> How to complete this task
Return the lines beginning at the one that contains "Espace Presse (439, 150)" and continuing to the end of the entries, including both ends, exactly as written and nothing else.

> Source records
┏━━

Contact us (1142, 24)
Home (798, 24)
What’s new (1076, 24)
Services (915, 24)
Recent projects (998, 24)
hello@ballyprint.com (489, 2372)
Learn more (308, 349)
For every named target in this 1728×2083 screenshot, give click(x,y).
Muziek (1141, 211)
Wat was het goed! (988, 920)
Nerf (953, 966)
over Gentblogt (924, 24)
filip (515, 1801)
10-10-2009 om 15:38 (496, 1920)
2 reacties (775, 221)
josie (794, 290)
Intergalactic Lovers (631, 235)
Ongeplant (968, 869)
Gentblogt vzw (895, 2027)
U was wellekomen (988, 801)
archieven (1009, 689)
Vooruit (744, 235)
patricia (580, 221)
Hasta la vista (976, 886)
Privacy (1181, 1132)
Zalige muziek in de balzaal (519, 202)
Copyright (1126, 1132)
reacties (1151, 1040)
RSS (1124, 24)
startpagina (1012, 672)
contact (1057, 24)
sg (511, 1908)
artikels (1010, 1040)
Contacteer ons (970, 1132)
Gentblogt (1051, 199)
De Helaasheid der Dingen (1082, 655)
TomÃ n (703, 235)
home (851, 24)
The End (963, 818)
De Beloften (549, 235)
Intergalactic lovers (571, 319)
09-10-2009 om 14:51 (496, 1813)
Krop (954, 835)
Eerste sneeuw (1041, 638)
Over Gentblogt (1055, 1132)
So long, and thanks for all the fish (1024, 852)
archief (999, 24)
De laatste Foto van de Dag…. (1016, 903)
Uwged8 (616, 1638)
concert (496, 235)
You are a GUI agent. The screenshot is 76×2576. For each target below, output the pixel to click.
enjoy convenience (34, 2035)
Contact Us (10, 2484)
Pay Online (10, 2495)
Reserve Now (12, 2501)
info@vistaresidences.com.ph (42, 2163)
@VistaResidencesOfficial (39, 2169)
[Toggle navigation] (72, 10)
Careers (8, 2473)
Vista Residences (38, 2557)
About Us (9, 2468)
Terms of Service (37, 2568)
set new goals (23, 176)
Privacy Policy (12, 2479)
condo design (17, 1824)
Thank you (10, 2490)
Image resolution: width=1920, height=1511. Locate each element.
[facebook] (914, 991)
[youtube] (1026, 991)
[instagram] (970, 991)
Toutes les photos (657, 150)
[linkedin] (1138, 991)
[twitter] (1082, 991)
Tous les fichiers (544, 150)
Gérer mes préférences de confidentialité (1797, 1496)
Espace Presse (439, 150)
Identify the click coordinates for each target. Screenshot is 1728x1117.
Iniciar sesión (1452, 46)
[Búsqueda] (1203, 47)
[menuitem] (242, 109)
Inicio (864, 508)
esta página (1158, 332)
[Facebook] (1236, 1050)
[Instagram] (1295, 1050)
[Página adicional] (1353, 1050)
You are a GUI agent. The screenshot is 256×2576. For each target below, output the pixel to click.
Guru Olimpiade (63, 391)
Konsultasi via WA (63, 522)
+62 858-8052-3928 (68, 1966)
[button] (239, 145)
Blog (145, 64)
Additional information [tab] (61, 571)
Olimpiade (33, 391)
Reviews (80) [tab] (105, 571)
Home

┗━━

> Task response
Espace Presse (439, 150)
Identify the click coordinates for each target. Screenshot is 1728x1117.
Iniciar sesión (1452, 46)
[Búsqueda] (1203, 47)
[menuitem] (242, 109)
Inicio (864, 508)
esta página (1158, 332)
[Facebook] (1236, 1050)
[Instagram] (1295, 1050)
[Página adicional] (1353, 1050)
You are a GUI agent. The screenshot is 256×2576. For each target below, output the pixel to click.
Guru Olimpiade (63, 391)
Konsultasi via WA (63, 522)
+62 858-8052-3928 (68, 1966)
[button] (239, 145)
Blog (145, 64)
Additional information [tab] (61, 571)
Olimpiade (33, 391)
Reviews (80) [tab] (105, 571)
Home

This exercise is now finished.